I frequently visited Mrs de Bourgh, and not only to determine whether she was mended enough to be moved. While I did not want to live with her and could not like her, I felt only pity for her aggravated grief. I wished her no ill whether or not she felt the same, feeling it my responsibility to ensure she received excellent care. The visits seldom went well.
I remember being surprised by the austerity of her chambers the first time I entered her small sitting room. In many homes, the higher the floor, the plainer the room, but such was not the case at Pemberley, since the upper floor of this wing had been designed as a setting for the spectacular cliffside views. I had known, of course, that her rooms on this lower floor of the wing would not be as elaborate. Still, they had been hers from the beginning, and while they were only a staircase away from her daughter’s former rooms, there was a world of difference in the décor. It was the furthest thing from lavish—dark and dreary even; the furnishings, while of good quality, unremarkable. Heavy curtains hid the room’s one impressive feature, the view. There were no pictures, not even a miniature of her daughter, and no floral arrangements to brighten it.
I would walk through her sitting room, tapping on her bedchamber door before entering.
Mrs de Bourgh, deathly pale—nothing new there—would be propped up on a number of pillows, a bandage covering half her face. She would take one look at me and begin hissing like a snake disturbed in its nest.
“Have you come to mock my pain? Are my injuries not enough to satisfy you and the spawn of Lucifer you call a husband?” I can hear her voice in my memory still, a croaking sort of growl, weak and spiteful.
Her maid, the nurse, and the doctor would look on avidly, I noticed, no one doing anything to soothe their patient.
“I only wonder how you are feeling,” I would say calmly, “and whether we can do anything else for your comfort.”
“My comfort! As if you care for that! Let us have honesty between us at least! You were hoping to find me at death’s doorstep, were you not? But I shall live through this, simply to spite you both!”

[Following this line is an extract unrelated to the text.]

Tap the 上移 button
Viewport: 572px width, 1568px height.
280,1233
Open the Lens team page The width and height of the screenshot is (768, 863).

It made me sad, truly, to see that she would blame us for her injuries. She would never recover if she could not accept that she had caused them herself.

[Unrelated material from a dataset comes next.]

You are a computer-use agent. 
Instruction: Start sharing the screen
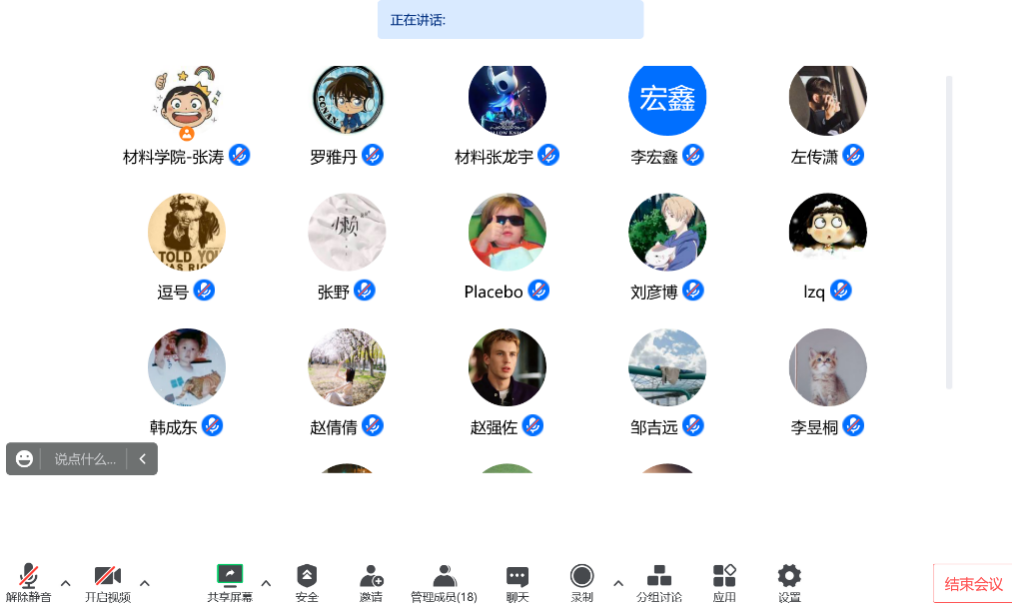(x=230, y=581)
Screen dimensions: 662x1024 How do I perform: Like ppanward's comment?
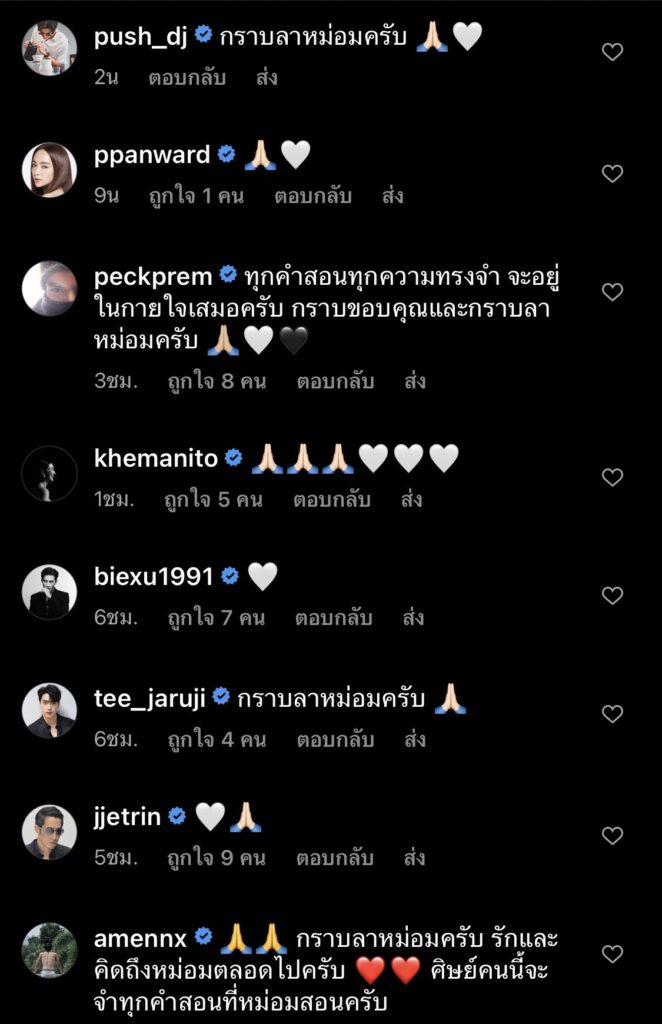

But I continued to visit, refusing to allow her to set the terms of my calls, and keeping my eye upon her, if nothing else.

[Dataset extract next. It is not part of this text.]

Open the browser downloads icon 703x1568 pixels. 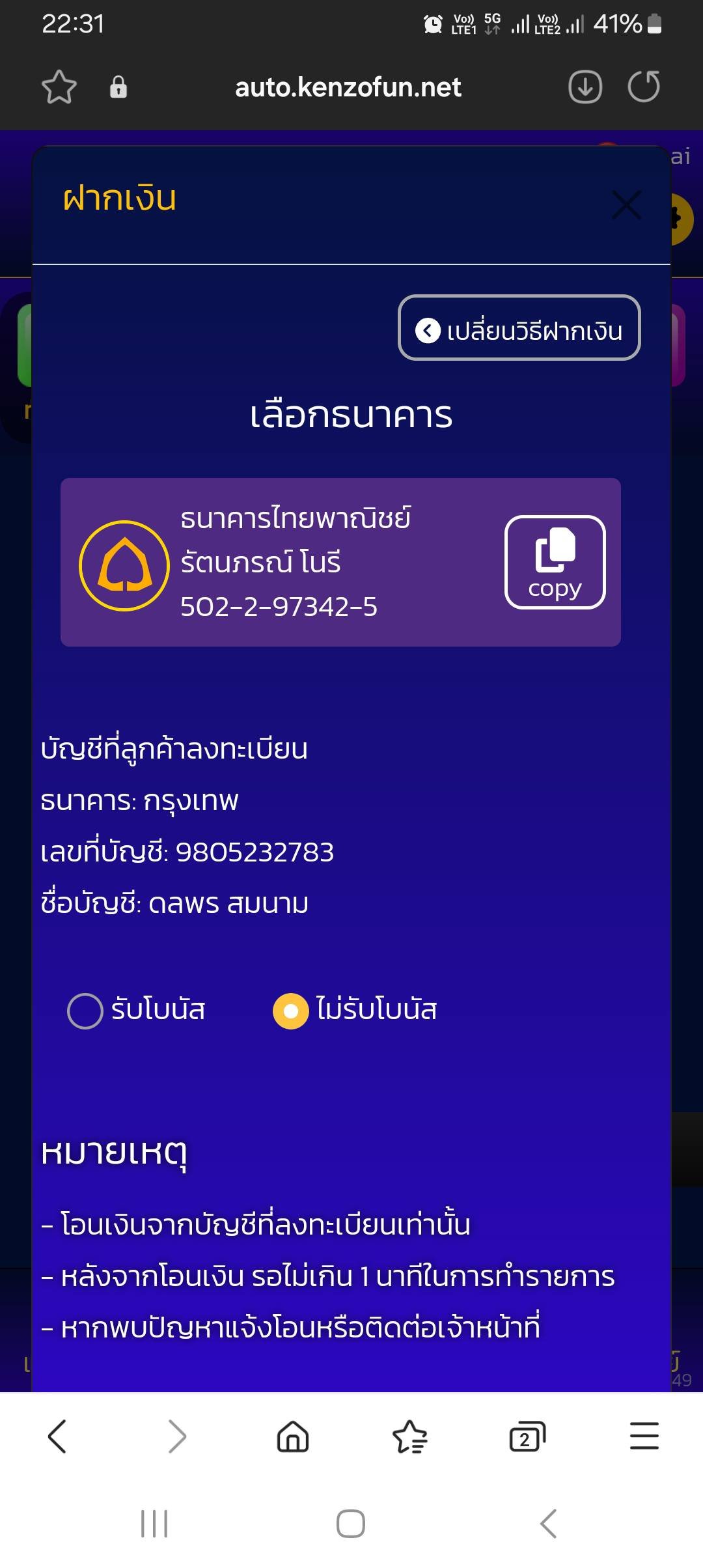point(585,87)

After one such visit, Mr Donavan followed me out. “She is very ill,” he said unnecessarily, standing too close while he spoke in his over-sympathetic, toadying sort of way. “It is likely best if you allow me to apprise you and Mr Darcy of her needs—I will certainly inform you when she is well enough for visitors again. But I encourage you not to take her words too much to heart.”
I raised a brow. “I promise, I would not readily accept the word of anyone so feeble of mind as to throw herself through a window,” I said acerbically. “I only hope you would not, either.”
But, as it turned out, he did not heed my advice. When a dead body was found buried in a shallow grave near where Thorncroft once stood, and when that body was identified as Miss Caroline Bingley, he repeated every poisonous word she’d uttered, and to anyone who would listen. And there were many, many words, and many, many listeners, indeed.